Go through the records and copy each line where the word "will" occurs.

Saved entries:
--------------------------------------------------

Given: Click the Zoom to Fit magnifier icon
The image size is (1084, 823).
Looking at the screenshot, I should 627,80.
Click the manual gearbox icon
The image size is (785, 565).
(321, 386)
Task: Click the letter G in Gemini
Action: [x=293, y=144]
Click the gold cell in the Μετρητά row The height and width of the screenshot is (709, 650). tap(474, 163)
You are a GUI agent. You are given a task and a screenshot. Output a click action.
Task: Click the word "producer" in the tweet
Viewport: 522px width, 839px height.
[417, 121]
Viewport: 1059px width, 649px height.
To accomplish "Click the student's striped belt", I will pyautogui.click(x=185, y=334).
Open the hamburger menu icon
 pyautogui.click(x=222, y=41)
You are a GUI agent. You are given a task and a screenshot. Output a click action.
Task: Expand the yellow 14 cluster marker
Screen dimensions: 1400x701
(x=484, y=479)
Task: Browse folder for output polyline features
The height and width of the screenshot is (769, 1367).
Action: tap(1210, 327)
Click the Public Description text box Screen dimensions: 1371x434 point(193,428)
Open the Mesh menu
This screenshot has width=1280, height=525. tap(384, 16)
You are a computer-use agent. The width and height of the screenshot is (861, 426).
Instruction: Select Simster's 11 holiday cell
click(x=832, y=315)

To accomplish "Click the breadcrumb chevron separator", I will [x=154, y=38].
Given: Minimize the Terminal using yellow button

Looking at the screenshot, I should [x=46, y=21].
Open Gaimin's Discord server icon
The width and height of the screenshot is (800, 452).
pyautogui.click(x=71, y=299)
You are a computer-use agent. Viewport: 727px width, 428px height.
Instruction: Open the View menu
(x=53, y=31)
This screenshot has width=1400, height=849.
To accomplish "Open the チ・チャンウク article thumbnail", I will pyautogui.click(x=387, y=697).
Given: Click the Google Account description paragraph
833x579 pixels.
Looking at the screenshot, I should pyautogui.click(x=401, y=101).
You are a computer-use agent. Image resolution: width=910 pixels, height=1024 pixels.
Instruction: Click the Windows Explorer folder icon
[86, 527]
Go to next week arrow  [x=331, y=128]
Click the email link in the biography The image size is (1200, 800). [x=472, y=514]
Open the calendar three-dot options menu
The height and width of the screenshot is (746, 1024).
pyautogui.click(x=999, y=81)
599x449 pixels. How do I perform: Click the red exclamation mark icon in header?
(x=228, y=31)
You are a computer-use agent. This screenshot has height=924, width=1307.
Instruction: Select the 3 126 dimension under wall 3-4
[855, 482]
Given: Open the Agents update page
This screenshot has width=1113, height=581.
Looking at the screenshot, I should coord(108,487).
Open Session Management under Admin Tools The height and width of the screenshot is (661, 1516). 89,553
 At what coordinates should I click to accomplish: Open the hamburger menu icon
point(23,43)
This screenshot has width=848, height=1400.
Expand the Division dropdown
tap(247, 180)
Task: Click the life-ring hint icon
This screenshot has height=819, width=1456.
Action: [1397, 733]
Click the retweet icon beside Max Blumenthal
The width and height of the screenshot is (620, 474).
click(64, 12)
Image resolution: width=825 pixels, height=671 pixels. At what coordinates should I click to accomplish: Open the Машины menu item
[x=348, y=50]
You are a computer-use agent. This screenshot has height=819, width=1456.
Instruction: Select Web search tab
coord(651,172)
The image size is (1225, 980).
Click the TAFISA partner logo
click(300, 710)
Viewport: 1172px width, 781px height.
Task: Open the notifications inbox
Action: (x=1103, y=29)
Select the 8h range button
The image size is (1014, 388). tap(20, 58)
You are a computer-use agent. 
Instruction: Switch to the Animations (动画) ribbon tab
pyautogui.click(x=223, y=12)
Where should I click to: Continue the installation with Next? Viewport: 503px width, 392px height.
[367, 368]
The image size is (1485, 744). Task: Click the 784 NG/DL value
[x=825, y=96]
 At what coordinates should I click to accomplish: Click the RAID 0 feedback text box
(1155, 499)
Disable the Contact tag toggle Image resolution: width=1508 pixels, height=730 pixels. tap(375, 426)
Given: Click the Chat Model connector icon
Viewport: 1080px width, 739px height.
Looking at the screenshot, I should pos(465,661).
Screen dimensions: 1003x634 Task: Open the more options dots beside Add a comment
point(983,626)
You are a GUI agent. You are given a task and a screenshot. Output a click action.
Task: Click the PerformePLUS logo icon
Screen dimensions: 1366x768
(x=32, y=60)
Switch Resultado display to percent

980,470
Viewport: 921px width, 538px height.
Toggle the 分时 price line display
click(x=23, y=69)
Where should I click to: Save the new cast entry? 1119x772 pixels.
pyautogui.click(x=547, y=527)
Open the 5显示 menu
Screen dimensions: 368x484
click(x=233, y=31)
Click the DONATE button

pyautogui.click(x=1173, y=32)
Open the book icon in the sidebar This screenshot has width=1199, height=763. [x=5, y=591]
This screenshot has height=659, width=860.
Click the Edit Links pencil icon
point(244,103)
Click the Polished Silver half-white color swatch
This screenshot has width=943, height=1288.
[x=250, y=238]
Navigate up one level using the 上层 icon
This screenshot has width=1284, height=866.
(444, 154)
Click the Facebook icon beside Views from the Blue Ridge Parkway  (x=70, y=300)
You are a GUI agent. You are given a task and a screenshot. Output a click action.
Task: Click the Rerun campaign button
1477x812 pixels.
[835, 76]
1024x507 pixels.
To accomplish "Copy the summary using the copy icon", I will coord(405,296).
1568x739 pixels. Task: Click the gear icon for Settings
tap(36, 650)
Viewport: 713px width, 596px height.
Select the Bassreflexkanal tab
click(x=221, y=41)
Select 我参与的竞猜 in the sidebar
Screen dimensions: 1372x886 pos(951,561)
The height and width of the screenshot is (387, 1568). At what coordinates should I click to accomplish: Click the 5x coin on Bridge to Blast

--------------------------------------------------

**Exercise response:**
To accomplish "Click the student's striped belt", I will pyautogui.click(x=185, y=334).
To accomplish "Click the breadcrumb chevron separator", I will [x=154, y=38].
To accomplish "Open the チ・チャンウク article thumbnail", I will pyautogui.click(x=387, y=697).
To accomplish "Copy the summary using the copy icon", I will coord(405,296).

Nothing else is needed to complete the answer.